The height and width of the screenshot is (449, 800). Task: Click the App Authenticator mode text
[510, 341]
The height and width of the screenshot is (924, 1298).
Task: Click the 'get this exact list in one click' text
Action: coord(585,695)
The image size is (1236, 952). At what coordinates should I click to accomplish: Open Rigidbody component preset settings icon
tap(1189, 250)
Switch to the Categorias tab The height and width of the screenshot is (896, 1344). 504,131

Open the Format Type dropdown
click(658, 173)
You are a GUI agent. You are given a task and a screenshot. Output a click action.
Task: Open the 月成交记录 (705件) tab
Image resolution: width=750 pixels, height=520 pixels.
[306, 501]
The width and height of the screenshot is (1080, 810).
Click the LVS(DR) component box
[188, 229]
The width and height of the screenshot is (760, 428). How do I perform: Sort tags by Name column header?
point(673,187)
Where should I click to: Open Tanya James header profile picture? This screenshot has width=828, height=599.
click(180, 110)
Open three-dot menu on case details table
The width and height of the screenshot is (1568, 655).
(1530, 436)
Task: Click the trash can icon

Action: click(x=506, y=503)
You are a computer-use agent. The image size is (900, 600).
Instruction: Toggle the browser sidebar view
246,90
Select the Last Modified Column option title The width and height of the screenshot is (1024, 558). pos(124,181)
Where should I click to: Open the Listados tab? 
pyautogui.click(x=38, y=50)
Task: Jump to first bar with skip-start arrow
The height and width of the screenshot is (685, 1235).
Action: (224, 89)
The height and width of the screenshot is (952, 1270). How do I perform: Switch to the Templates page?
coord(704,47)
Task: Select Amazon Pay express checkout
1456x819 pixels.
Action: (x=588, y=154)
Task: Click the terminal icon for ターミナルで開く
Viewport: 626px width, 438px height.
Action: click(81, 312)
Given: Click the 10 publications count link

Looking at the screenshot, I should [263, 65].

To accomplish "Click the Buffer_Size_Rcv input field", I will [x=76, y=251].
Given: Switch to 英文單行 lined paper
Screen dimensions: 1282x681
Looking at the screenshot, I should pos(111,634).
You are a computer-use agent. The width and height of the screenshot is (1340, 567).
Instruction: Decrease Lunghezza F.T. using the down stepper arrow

⁂

### THE TASK
Gather all lines with the string "agent" from the data.

### RESULT OF THIS EXERCISE
You are a GUI agent. You are given a task and a screenshot. Output a click action.
You are a computer-use agent. The image size is (900, 600).
You are a computer-use agent. The width and height of the screenshot is (1340, 567).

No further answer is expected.